Selected text: Begin
My Blackboard Mind
The following essay was contributed by Coleman Cowan and is presented here in appreciation for mentors past, present and future, and the lives they have transformed.
No one succeeds by themselves. Look behind any successful person, and there is likely to be a mentor who has shaped the way that person thinks not only about themselves, but also the world around them. This is the story of how one person shaped my path in life in ways I am still coming to appreciate almost 30 years after we first met.
I started law school at Wake Forest University in 1992. If they admitted 200 students aiming for a class of 160 that fall, I’m pretty sure I was number 200, if not 205 or 210. I knew I had my work cut out for me. But I also felt like I had something to prove: That I could make it. That I belonged. To do that, I knew I would have to work harder than I ever had before. I didn’t know what would happen. I only knew that I wouldn’t let a lack of effort or drive be the difference between success and failure.
My days started when the library opened at 7 a.m., and usually didn’t end until it closed at midnight. After weeks of coffee-fueled days and sleep-deprived nights, I wasn’t getting it. I could see the pieces, but I couldn’t understand how they fit together. I began to think hard work was not enough. Then I experienced my first Charley Rose blackboard review session.
Great events turn on small hinges.
Professor Rose taught my section of criminal law. With his inverted 7up water glass and a poster board seating chart with our pictures on it laid out in front of him, Professor Rose patiently took us through the criminal law concepts of intent, harm, and punishment. I walked out of each class with a bit more clarity, but I wasn’t grasping how Regina v. Faulkner fit together with the Uniform Penal Code. I got the pieces. Not the puzzle.
Selected text: End
Task requirements
(1) Answer these questions from the essay:
(a) In what year did the writer start law school?
(b) At what hour did the library open?
(c) Which subject did Professor Rose teach the writer's section?
(2) Transcribe the essay from "My days started" up to and including "blackboard review session.".
The lines that come next are separate material and have no connection to the essay.
Supplied information: Begin
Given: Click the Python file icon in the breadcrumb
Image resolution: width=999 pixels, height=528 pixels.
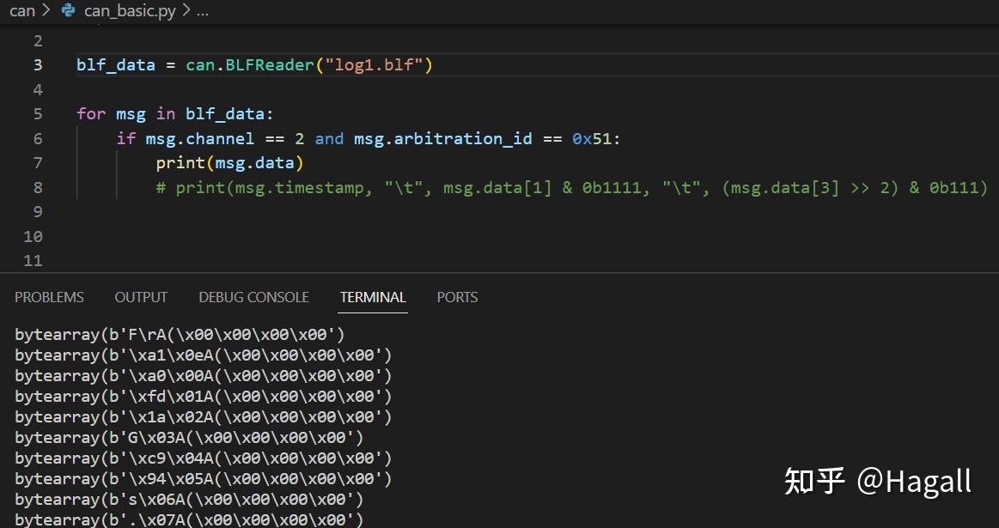Looking at the screenshot, I should [69, 11].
Supplied information: End
Answers to the exercise
(1)
(a) 1992
(b) 7 a.m.
(c) Criminal law

(2)
My days started when the library opened at 7 a.m., and usually didn’t end until it closed at midnight. After weeks of coffee-fueled days and sleep-deprived nights, I wasn’t getting it. I could see the pieces, but I couldn’t understand how they fit together. I began to think hard work was not enough. Then I experienced my first Charley Rose blackboard review session.